Company shares traded at $53.54, down $5.57 per share, or 9.51 percent at 1:00 p.m. EDT Tuesday (July 30).
Second-quarter earnings per share were down 4 percent to $1.40 from $1.46 in the same period a year ago because of lower demand for both sleeper and day cab tractors. Net earnings were $73.9 million compared with $76.8 million in the second quarter of 2018.
Record second-quarter total revenue was up 7 percent to $2.2 billion. Record second-quarter operating revenue was up 11 percent to $1.8 billion.
"Despite a softer freight environment compared to 2018, we delivered double-digit operating revenue growth driven by strong performance in our contractual dedicated transportation, supply chain and lease businesses," Ryder Chairman and CEO Robert Sanchez said in a statement.
On the company's earnings call, Sanchez told analysts that lower sales of used tractor cabs and slower rentals hit the company in June. That led Ryder to slash prices by 10 percent for vehicles in inventory. He said many of those will sell at wholesale, though he hopes for retail demand because Ryder would make a larger profit.
Ryder's experience tracks with slower orders for new trucks dating to November 2018 while manufacturers work through a backlog of new heavy-duty trucks ordered in 2018.
"Data that support our forecast of an impending market correction continue to mount with the continued building of new equipment inventories that will require right-sizing in 2020," said Kenny Vieth, president and senior analyst at ACT Research.
Full-year guidance lowered
Ryder reduced its full-year per share forecast to a range of $5.50 to $5.80 from $6.05 to $6.35 because it expects a weaker market for used Class 8 trucks, which represent about one-third of Ryder's inventory. Sanchez said exports are low because of the strength of the U.S. dollar among world currencies.
"It's hard to tell where the market will settle in the next couple of months," Sanchez said.
Most forecasts for-hire trucking companies and other fleets look for a continued softening in freight demand. According to ACT Research, trucking is in a technical recession, defined as two consecutive quarters of negative growth.
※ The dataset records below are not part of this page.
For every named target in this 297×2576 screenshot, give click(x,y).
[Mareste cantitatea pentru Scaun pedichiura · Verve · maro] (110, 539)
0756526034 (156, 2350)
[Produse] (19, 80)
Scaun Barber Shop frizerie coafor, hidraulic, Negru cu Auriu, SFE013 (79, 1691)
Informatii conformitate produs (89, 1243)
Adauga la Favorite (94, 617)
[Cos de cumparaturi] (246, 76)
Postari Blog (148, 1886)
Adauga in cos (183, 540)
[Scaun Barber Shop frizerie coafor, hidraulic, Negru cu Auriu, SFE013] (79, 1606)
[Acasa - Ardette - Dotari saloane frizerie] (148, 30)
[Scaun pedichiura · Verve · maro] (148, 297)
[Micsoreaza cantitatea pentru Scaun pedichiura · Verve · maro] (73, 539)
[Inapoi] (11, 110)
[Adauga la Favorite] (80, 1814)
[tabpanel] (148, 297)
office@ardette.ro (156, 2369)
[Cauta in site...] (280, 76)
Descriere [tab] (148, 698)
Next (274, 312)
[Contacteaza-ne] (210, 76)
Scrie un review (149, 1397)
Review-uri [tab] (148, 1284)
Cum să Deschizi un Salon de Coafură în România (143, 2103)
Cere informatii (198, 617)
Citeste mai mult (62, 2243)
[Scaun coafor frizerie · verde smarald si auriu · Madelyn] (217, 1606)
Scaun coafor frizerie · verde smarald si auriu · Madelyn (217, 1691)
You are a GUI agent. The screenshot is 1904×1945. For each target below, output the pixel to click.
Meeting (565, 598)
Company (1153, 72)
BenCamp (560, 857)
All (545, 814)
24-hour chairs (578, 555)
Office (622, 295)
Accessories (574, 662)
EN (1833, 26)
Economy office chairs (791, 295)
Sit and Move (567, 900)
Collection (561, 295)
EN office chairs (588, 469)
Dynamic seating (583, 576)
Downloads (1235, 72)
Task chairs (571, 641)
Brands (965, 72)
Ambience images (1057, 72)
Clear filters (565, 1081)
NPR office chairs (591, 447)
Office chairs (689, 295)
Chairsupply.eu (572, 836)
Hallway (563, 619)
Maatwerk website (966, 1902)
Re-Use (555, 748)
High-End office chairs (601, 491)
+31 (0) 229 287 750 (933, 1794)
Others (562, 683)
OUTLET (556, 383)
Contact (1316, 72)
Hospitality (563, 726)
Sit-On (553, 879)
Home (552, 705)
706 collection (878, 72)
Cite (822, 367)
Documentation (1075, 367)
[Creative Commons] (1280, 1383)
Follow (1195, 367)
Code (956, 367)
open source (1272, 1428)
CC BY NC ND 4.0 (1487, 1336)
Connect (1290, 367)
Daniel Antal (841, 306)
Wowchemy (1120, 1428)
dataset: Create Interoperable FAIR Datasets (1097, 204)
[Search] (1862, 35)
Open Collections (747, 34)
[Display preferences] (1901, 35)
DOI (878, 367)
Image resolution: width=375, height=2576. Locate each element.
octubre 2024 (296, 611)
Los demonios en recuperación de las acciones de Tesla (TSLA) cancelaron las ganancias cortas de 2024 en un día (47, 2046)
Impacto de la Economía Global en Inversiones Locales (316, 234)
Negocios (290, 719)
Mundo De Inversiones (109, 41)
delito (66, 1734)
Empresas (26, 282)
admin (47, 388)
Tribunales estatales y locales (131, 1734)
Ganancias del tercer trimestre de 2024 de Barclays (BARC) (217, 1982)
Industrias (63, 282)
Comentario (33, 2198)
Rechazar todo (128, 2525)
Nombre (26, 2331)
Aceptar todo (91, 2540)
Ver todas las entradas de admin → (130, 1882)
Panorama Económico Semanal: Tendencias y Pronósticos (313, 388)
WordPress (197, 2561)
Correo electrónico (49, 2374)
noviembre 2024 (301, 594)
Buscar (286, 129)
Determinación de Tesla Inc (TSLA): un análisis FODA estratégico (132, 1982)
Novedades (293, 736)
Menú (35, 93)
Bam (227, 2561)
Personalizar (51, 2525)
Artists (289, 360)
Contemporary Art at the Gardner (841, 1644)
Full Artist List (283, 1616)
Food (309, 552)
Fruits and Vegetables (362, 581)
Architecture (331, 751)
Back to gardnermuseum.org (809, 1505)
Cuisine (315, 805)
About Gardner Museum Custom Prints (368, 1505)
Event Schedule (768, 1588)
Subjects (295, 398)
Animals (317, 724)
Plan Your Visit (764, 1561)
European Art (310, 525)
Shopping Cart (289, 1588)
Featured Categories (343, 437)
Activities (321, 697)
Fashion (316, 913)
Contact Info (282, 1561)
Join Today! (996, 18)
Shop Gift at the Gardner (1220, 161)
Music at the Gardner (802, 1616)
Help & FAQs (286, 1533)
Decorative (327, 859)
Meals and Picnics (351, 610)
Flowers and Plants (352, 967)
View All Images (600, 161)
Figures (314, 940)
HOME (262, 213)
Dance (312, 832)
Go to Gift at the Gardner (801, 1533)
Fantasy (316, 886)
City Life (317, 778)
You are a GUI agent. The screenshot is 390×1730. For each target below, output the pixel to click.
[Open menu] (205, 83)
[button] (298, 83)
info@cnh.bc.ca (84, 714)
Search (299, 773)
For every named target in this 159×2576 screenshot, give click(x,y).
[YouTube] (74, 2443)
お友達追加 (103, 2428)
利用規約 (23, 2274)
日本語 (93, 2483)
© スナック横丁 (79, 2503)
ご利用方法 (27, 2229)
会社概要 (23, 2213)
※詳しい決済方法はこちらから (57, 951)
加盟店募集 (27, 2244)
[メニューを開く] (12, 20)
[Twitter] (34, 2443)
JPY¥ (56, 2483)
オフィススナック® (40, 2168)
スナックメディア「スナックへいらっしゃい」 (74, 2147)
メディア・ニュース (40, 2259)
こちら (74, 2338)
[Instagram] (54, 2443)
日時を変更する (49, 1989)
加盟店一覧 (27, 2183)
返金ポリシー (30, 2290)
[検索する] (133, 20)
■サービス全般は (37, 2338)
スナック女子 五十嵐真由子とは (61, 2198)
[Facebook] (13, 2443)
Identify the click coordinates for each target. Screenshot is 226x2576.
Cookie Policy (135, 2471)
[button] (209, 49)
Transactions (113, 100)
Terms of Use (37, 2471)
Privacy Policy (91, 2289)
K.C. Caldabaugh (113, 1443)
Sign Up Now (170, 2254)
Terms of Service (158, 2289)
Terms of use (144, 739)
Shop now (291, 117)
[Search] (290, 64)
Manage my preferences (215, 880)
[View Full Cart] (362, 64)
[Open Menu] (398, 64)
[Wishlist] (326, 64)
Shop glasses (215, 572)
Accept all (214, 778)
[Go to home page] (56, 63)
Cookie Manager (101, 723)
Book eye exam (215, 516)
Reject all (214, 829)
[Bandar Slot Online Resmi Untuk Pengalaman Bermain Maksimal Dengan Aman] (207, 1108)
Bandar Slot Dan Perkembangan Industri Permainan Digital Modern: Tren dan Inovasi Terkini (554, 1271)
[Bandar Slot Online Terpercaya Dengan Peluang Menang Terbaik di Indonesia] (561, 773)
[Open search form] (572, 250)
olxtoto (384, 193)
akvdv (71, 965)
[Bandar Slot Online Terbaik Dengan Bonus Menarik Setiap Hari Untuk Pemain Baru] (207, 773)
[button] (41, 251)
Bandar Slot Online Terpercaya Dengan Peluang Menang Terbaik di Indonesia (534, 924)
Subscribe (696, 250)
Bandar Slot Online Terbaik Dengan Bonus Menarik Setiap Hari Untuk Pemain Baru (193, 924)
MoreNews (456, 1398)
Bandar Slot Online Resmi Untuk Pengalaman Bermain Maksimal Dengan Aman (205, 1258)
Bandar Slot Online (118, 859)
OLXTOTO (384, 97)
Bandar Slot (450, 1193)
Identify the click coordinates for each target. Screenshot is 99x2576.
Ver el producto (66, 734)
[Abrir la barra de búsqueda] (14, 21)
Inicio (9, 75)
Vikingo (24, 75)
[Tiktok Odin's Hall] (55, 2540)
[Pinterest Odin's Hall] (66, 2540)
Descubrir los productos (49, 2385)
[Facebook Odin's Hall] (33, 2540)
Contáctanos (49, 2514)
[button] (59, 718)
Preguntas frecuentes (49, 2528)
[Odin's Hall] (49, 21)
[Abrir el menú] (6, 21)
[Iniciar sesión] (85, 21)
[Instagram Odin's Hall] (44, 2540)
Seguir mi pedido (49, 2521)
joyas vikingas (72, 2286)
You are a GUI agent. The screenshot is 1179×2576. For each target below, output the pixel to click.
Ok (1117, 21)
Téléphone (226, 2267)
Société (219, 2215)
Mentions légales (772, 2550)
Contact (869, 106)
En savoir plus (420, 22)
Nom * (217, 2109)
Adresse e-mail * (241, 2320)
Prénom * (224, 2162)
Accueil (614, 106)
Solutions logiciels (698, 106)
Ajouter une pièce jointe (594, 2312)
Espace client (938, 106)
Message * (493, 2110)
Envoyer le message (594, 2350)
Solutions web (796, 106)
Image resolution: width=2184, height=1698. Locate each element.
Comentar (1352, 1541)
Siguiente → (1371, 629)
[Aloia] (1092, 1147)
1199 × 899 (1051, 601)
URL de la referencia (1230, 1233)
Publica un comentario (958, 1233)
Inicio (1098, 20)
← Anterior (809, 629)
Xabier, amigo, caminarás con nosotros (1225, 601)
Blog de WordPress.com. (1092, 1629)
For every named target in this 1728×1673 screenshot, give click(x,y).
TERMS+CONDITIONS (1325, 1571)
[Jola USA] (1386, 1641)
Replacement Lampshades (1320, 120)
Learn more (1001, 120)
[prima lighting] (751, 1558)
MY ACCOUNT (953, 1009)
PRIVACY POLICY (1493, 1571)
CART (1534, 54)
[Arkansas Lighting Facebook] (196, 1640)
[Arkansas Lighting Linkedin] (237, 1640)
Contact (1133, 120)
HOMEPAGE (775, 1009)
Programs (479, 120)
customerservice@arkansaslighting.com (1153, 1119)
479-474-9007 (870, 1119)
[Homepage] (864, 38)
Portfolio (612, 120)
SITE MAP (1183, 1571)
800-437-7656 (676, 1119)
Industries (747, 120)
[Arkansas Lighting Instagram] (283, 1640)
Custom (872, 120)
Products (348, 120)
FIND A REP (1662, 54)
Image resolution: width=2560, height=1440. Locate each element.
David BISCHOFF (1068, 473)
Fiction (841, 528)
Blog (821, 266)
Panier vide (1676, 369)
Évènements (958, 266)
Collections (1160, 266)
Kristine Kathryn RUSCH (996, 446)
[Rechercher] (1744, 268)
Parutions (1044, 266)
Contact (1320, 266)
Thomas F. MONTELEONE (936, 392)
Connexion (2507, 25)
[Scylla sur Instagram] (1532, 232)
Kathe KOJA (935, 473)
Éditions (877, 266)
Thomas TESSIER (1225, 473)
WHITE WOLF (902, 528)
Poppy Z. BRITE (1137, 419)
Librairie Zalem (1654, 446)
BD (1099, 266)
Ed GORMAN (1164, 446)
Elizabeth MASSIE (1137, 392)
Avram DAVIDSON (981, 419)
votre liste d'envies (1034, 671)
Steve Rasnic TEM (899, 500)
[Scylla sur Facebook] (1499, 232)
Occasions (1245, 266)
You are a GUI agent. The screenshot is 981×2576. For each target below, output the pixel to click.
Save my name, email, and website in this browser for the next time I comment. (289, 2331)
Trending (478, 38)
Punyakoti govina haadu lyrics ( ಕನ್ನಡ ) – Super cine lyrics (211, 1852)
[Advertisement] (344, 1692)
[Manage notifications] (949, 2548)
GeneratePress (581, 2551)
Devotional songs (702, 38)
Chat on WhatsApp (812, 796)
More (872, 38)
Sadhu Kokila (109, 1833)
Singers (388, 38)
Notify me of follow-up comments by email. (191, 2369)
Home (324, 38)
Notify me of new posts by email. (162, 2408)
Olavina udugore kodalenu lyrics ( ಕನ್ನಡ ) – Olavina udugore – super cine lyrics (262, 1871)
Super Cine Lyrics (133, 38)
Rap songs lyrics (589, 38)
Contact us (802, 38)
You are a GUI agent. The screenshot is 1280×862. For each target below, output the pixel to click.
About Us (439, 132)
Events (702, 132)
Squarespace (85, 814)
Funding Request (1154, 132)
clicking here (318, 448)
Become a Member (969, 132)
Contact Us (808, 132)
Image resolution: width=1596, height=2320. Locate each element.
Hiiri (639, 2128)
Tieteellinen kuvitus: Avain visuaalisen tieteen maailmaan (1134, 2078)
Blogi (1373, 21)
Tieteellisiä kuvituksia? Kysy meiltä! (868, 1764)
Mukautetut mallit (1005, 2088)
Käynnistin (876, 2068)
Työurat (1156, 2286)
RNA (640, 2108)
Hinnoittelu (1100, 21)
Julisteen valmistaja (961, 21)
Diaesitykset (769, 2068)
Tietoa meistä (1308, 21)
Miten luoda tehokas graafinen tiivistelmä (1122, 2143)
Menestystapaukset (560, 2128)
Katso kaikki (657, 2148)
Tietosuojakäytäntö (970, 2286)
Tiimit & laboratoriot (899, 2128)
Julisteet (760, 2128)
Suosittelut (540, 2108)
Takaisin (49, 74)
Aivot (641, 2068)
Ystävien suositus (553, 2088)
Sanchez said Miami-based Ryder is on track to achieve its multi-year $75 million maintenance cost-savings initiative. COOP by Ryder, an asset sharing platform for commercial vehicles, is getting positive consumer feedback following an expansion into Florida earlier this year.
Ryder's last-mile e-commerce fulfillment solution with new facilities in California, Pennsylvania and Texas can reach 95 percent of the nation's consumers with two-day delivery.